BEGIN

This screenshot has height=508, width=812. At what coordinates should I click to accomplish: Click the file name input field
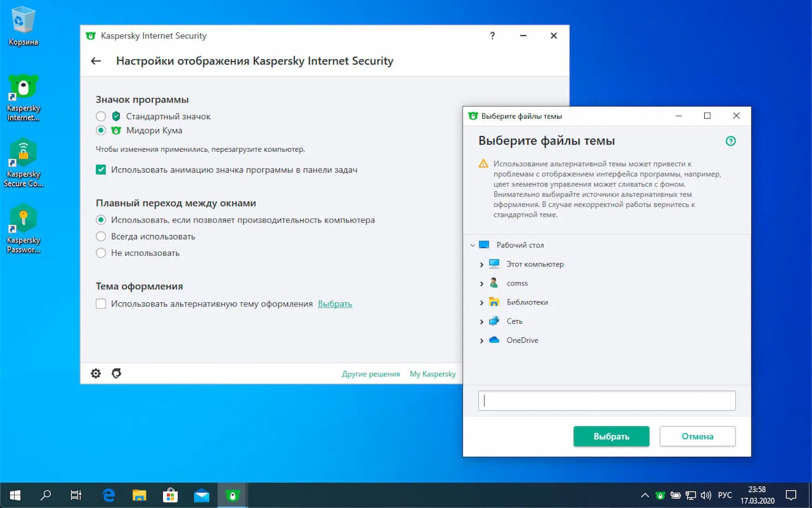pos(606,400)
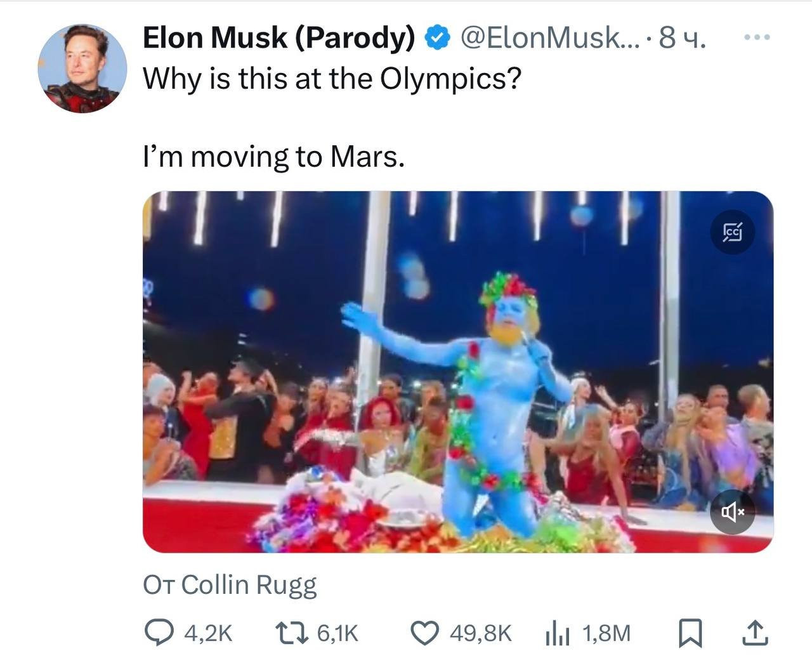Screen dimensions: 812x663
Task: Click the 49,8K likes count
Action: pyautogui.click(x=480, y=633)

END
BEGIN

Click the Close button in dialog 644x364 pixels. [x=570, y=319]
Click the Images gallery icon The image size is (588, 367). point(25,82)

END

Your objective
An exact copy of the lines above, from the one containing "Click the Close" through the one containing "Click the Images", is the whole of the answer.

Result of this task
Click the Close button in dialog 644x364 pixels. [x=570, y=319]
Click the Images gallery icon The image size is (588, 367). point(25,82)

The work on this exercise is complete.